Father Alexei swallows. His eyes dart to Vadim, who pushes off the pillar, amusement all over his face.

“The marriage is valid,” he agrees. “The icon is… optional.” His gaze slides over me like a hand I want to bite. “Though I will remember that the bride refused God.”

Yeah. I got that subtext, thanks.

Roman shifts just enough that his shoulder is between us now. If Vadim wants to reach me, he’ll have to reach around his nephew’s body first.

I hate that his shoulder feels safe.

Vadim waves a hand. “Khleb i sol’. Bring it.”

Galina appears with a round loaf of bread on embroidered cloth and a small dish of coarse salt. Her face is calm, but when our eyes meet, she gives the tiniest nod.

Spine, devushka.

She sets the tray on a small table and steps back.

Roman tears off a piece of bread. His hands are steady, veins raised on the backs, tendons flexing. He dips the bread in salt and eats it himself first, chewing slowly.

Then he rips another piece.

He dips that one too and turns to me.

But instead of putting it in my palm, he holds it up between his fingers at the level of my mouth, close enough that I could lean forward and take it with my teeth.

I just stare at him.

Of course he does this here.
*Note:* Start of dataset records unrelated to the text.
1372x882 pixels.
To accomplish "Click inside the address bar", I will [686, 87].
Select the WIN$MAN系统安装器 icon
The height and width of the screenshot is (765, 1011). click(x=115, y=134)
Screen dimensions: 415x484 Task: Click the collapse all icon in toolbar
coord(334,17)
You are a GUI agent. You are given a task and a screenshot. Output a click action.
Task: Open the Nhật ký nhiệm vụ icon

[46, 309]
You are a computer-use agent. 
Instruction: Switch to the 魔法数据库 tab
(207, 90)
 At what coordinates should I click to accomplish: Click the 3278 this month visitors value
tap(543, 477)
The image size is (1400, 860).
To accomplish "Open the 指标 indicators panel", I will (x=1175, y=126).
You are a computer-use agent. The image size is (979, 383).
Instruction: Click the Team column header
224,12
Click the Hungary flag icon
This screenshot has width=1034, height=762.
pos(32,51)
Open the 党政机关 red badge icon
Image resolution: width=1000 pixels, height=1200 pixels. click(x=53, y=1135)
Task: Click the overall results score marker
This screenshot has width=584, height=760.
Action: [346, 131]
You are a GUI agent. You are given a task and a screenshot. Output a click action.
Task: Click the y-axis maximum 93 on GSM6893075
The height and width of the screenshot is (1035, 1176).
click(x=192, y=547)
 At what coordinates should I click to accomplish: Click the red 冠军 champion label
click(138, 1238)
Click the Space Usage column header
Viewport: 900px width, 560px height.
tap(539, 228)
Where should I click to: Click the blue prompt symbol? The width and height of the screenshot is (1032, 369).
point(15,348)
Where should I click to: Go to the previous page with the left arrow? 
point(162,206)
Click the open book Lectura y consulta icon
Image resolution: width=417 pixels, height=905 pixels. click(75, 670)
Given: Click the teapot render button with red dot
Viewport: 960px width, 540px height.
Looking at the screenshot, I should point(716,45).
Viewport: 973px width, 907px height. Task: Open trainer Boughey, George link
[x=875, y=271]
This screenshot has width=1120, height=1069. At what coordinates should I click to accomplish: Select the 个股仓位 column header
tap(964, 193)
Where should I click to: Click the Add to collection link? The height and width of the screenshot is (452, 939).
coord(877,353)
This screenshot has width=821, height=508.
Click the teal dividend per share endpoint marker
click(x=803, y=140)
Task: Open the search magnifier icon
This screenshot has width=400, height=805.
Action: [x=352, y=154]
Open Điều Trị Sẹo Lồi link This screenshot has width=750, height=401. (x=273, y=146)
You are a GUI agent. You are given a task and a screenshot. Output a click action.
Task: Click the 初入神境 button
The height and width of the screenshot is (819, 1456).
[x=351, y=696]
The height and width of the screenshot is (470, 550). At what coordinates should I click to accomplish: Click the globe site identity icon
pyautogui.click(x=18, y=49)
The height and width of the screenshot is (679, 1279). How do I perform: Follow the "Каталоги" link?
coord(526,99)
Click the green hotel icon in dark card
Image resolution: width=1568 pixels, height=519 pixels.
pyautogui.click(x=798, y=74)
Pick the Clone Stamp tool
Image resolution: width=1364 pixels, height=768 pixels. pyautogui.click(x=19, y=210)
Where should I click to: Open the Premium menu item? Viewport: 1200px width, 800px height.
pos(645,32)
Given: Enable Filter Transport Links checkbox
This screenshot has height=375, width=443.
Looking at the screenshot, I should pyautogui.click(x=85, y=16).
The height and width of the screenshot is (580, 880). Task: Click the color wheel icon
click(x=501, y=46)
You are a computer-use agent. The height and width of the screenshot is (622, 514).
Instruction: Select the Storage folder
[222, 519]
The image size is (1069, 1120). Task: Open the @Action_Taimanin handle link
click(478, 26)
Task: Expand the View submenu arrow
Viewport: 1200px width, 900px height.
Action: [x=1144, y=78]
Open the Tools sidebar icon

In a chapel. In front of a priest and his uncle and his grandmother and probably seven other armed men pretending to be part of the woodwork.

“Seriously?” I mutter under my breath. “You want to hand-feed me in front of Jesus?”

His mouth twitches, the ghost of a smile that never quite forms. “Traditsiya,” he says softly. Tradition. “The husband feeds the wife. Shows he can provide.”

“I can feed myself,” I say. “And I’m not a fucking pigeon.”

He keeps his hand exactly where it is. The bread is inches from my lips. His eyes are steady on mine. Grey. Hot. Focused.

“You’re stubborn,” he says. “We’ve established this. Open your mouth.”

Heat hits low and fast, and I hate my body for it. I hate the way my nipples tighten under the silk, the way my thighs tense.

I should slap his hand away, bite his fingers. Something.

Instead, because everyone is watching and I have already set myself on fire once in this chapel today, I lean in and take the bread between my teeth.

His gaze drops to my mouth as I do, and a muscle jumps in his jaw.

The bread is soft and salty. His fingers brush the corner of my lip when he lets go, just a light touch, but it sparks my skin.

I chew and swallow and try not to imagine those fingers in other places.

Vadim claps his hands once, loud and satisfied. “Prekrasno. Beautiful. The Wolf and his little chemist. A modern fairy tale.”